Material shown below:
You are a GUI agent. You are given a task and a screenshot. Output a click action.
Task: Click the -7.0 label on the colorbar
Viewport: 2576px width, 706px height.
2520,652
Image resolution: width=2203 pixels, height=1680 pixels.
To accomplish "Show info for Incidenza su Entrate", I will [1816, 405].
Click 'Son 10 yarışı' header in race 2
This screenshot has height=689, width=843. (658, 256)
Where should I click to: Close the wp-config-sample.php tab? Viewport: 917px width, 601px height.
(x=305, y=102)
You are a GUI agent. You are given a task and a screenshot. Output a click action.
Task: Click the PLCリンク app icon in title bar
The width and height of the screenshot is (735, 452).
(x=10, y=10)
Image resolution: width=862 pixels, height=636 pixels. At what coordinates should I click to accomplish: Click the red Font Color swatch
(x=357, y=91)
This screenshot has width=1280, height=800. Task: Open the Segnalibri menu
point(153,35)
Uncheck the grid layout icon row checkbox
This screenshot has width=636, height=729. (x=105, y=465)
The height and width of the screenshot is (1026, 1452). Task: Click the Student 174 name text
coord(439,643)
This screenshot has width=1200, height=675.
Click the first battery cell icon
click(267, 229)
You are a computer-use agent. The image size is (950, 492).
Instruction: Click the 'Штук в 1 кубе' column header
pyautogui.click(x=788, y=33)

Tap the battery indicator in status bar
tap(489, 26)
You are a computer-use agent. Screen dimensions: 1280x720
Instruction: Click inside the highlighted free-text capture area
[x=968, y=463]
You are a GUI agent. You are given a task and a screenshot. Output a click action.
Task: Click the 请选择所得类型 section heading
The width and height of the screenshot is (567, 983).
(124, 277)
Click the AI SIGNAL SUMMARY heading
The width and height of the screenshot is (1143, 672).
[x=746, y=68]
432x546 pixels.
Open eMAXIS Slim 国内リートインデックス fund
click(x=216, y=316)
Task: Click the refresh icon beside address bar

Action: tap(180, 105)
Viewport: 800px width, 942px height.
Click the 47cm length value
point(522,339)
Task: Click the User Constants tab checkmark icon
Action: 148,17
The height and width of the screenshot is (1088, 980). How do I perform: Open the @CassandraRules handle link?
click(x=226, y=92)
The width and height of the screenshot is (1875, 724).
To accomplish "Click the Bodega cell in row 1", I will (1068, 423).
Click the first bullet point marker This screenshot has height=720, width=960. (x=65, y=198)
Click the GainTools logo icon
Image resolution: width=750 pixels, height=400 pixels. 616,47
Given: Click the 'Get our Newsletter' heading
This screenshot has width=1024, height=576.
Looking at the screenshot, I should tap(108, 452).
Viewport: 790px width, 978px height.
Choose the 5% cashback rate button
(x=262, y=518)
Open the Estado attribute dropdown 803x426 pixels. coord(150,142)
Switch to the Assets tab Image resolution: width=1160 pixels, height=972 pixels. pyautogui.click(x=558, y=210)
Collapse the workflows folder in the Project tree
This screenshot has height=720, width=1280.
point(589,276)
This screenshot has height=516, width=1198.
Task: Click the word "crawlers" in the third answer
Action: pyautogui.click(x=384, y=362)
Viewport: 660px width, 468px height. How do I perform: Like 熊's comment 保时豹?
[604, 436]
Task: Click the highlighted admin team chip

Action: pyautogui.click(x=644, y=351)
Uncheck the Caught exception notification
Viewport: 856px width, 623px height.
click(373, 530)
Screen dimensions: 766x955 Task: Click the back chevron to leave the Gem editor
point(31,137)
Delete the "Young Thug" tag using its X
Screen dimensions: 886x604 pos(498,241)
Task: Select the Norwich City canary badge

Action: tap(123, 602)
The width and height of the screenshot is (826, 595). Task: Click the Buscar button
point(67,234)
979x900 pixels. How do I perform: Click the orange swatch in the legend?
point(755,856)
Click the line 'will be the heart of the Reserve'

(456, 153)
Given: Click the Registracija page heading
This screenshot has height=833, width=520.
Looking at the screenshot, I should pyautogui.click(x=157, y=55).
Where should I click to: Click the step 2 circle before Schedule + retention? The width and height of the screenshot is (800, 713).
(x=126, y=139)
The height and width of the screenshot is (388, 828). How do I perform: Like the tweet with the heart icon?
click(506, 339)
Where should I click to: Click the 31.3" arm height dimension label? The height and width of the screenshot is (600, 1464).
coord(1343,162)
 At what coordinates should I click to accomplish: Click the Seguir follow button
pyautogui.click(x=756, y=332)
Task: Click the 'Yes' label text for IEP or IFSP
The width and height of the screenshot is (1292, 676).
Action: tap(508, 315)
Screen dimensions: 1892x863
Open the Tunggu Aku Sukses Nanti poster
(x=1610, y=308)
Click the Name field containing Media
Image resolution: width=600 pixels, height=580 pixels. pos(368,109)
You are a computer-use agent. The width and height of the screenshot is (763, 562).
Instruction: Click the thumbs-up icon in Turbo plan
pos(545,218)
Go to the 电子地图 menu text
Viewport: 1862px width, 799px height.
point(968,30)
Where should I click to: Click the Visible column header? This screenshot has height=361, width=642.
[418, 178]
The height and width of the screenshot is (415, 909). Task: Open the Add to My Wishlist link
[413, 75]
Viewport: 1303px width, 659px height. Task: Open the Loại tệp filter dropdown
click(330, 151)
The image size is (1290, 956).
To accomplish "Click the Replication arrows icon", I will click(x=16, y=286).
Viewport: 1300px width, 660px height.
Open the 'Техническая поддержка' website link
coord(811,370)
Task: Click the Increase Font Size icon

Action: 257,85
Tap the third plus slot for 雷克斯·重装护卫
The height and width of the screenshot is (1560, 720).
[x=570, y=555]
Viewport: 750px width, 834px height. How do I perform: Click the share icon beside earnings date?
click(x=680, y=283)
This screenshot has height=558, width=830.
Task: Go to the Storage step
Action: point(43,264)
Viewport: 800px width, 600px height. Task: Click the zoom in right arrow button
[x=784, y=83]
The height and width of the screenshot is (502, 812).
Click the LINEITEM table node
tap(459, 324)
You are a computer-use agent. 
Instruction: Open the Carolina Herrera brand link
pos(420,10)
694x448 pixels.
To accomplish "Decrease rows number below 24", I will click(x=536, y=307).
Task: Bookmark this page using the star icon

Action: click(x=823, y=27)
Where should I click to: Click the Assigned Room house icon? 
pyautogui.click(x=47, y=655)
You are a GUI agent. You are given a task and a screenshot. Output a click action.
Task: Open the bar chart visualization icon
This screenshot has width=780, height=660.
End of Material shown.
In the material above, find the line containing "Tap the battery indicator in status bar" and the line containing "Open the Estado", then write out exactly those two lines and every line between them, and nothing more.

Completed task:
Tap the battery indicator in status bar
tap(489, 26)
You are a computer-use agent. Screen dimensions: 1280x720
Instruction: Click inside the highlighted free-text capture area
[x=968, y=463]
You are a GUI agent. You are given a task and a screenshot. Output a click action.
Task: Click the 请选择所得类型 section heading
The width and height of the screenshot is (567, 983).
(124, 277)
Click the AI SIGNAL SUMMARY heading
The width and height of the screenshot is (1143, 672).
[x=746, y=68]
432x546 pixels.
Open eMAXIS Slim 国内リートインデックス fund
click(x=216, y=316)
Task: Click the refresh icon beside address bar

Action: tap(180, 105)
Viewport: 800px width, 942px height.
Click the 47cm length value
point(522,339)
Task: Click the User Constants tab checkmark icon
Action: 148,17
The height and width of the screenshot is (1088, 980). How do I perform: Open the @CassandraRules handle link?
click(x=226, y=92)
The width and height of the screenshot is (1875, 724).
To accomplish "Click the Bodega cell in row 1", I will (1068, 423).
Click the first bullet point marker This screenshot has height=720, width=960. (x=65, y=198)
Click the GainTools logo icon
Image resolution: width=750 pixels, height=400 pixels. 616,47
Given: Click the 'Get our Newsletter' heading
This screenshot has width=1024, height=576.
Looking at the screenshot, I should tap(108, 452).
Viewport: 790px width, 978px height.
Choose the 5% cashback rate button
(x=262, y=518)
Open the Estado attribute dropdown 803x426 pixels. coord(150,142)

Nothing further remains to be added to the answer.